> **Required work**
With pictures excluded, retype exactly every line from the one containing "660x391 pixels. At" to the end of the records below.

───── The data

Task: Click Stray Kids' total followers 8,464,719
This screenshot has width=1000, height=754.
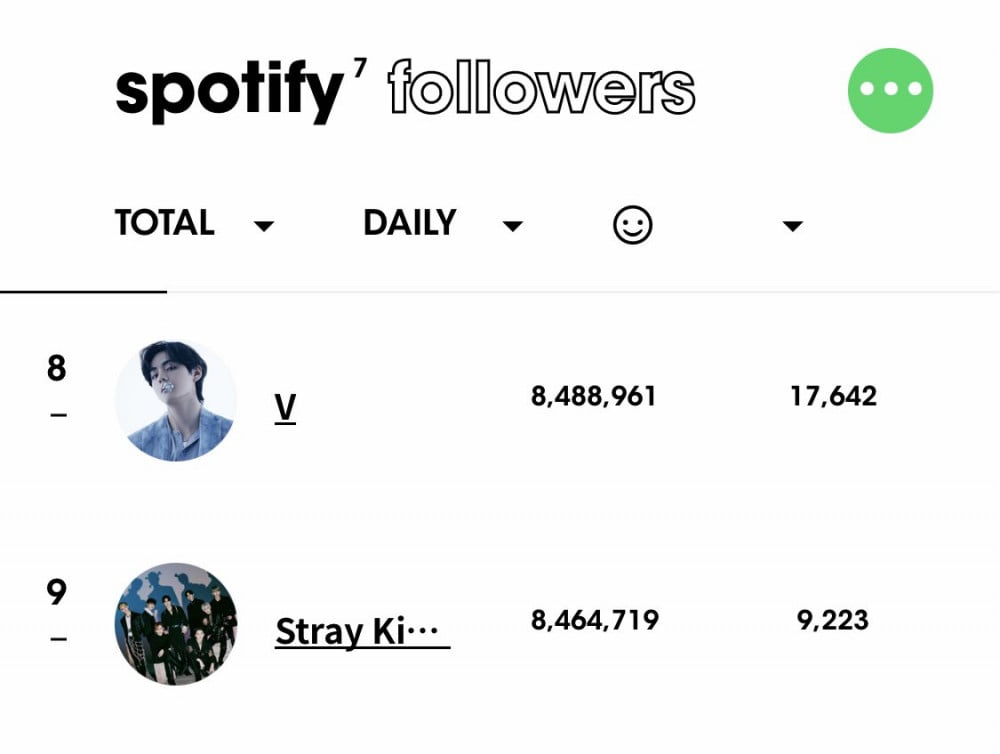Action: pos(594,620)
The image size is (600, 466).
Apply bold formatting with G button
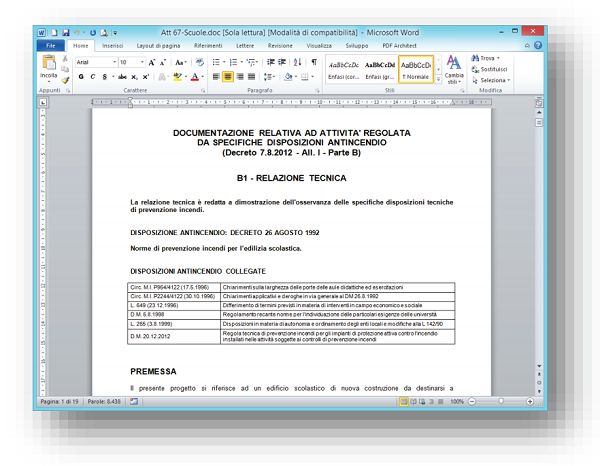click(81, 76)
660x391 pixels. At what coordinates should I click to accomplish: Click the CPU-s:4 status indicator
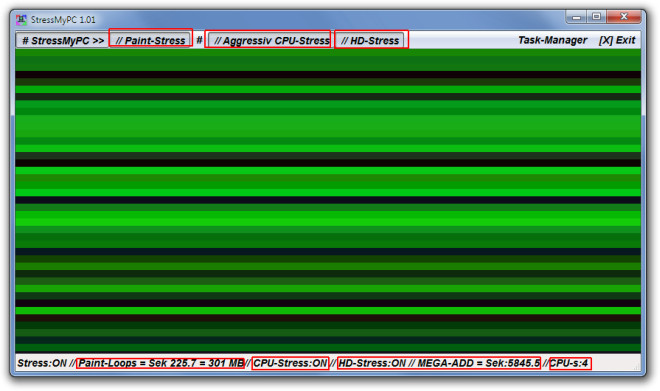pos(569,363)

──────────

> **Solution for this task**
660x391 pixels. At what coordinates should I click to accomplish: Click the CPU-s:4 status indicator
pos(569,363)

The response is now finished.